**Task to carry out:** Copy the records below in full, changing no character.

**Material provided:**
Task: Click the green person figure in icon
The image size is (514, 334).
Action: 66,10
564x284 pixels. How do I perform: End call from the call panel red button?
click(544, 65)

**Written response:**
Task: Click the green person figure in icon
The image size is (514, 334).
Action: 66,10
564x284 pixels. How do I perform: End call from the call panel red button?
click(544, 65)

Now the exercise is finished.